There were only a handful of vendors in the world at that time that had the capability to mold the size of parts we needed, it's a vastly different process to casting other metals, in part due to the hazards of the material itself. Warning to all overly ambitious framework owners: careful if you decide to chop or drill into that case!
In his defense, an engineer should have known this. In your defense, we all have blind spots - we might know 98% of the obvious things and still get caught by a handful of them. That’s why supervision is so important!
One thing I personally noticed with these types of "cast-looking" parts is that they tend to fail in a brittle way and there's really not much ductility. I've seen many notebooks with Mg alloy casings that shatter when dropped, and I've always preferred the Apple unibody machined aluminum for this reason - if it's bent or drops, it tends to retain its integrity much better. Granted, aluminum doesn't tend to have all that much ductility before it too, breaks, but I've found it more robust.
Unfortunately maker-spaces (the only kinds of places where you could get cheap access to good 3+ axis CNC mills) seem to have gone out of fashion. CNC mills in general cost about 5 digits just for the machine, and usually that again for the tooling.
I think the closest one can get to learning some DFM without working on a machine would be watching machinists on YouTube. Back in the day NYC CNC was great, but I think they post more hype content these days.
I'm far from an expert on the topic, but I spent a decent amount of time designing for and then fabricating stuff on CNC machines over the last couple years. To my knowledge, operations are cheap while setups are expensive: if you can design a part around a fixed orientation in a machine, it saves a lot of operator time.
I built one out of a PM-833TV and it's taken years to get working well, and I probably should have just bought a used HAAS at this point, but if you build it You Will Learn one way or another.
Words of wisdom I wish I'd had: spend the money on decent over specced servos with ethercat. Don't skimp or you'll end up having to just redo stuff and it'll cost a lot of money. Do not buy stepper motors period.
For getting an idea, I like to play with clay, then move to CAD once something is fairly decided, with foam/cardboard mockups to get "real world" size feel. Then, a desk full of 3d printed mini versions, and then whatever final version.

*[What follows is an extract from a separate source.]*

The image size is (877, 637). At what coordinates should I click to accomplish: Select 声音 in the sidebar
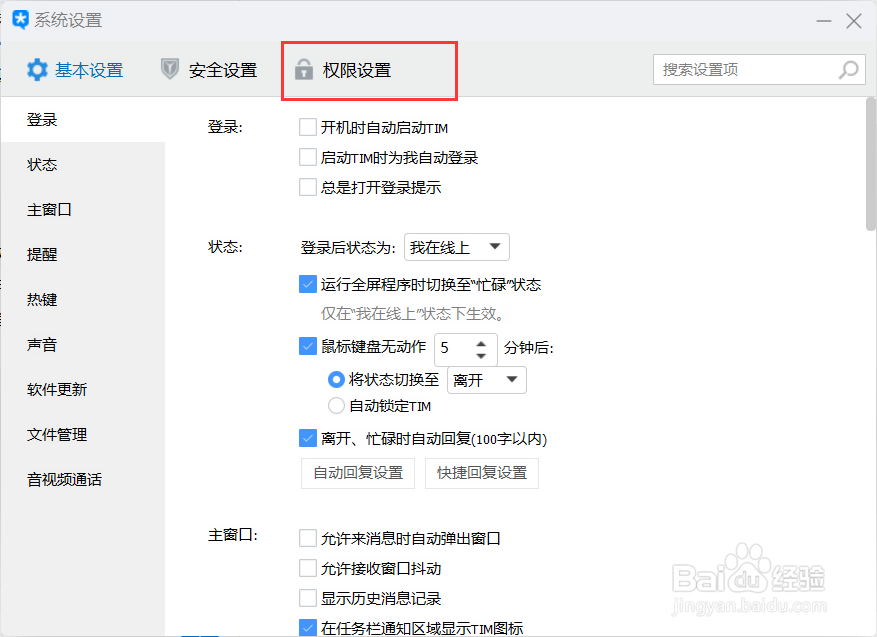pos(42,344)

You are effectively asking for a disclosure of shop secrets. Even in cases of completely no-name factories, there will be so much of clever things nobody would put on a paper.
One factory owner went nuts when we were going with inspection for a client in 2009, just because we clicked seemingly innocuous looking jig which was putting threaded inserts into mould. It later came out that nobody else anywhere had anything like that, and most factories rely on laborious process of manually putting inserts into the mould.
There is so many unobvious things which 99% of people without actual manufacturing experience routinely overlook in ubiquitous items around us.
I once been openning up dozens of laptop samples, and one in 100, from a noname factory had seemingly no ribs in its bottom cover, and seemingly nothing restraining it flexing, and sliding. Then, after days of hair pulling, the secret cracked.. nuts, and screws inside were not meeting orcompletely, but were suspended with preloaded fasteners, which used those few free millimetres of free travel for it.
I’m most excited for the ortholinear keyboard attachment. That makes it a must-buy for me, since after switching to a Kinesis Advantage I just can’t type on a staggered layout anymore.
Really looking forward to using linux as my main laptop os again.
A split and thumb clusters would make it perfect, but I'll take what I can get.
See parent for context
The only issues I have with it is battery life (though I have the battery set to charge to 70% max, which leaves a lot on the table), and the fact that Intel processors heat up very easily.
I really hope Intel and AMD get their shit together and release a processor as efficient as Apple silicon, I don't want to end up using my MacBook more than my Framework.
> with no externally visible fasteners
I wonder if it was easier or thinner to do that way, or if it was a deliberate design choice for a more minimal appearance.
Personally I don't mind seeing fasteners. After swapping LCDs on my old Thinkpads a couple times, I stopped replacing the screw covers and embraced one fewer step for future maintenance.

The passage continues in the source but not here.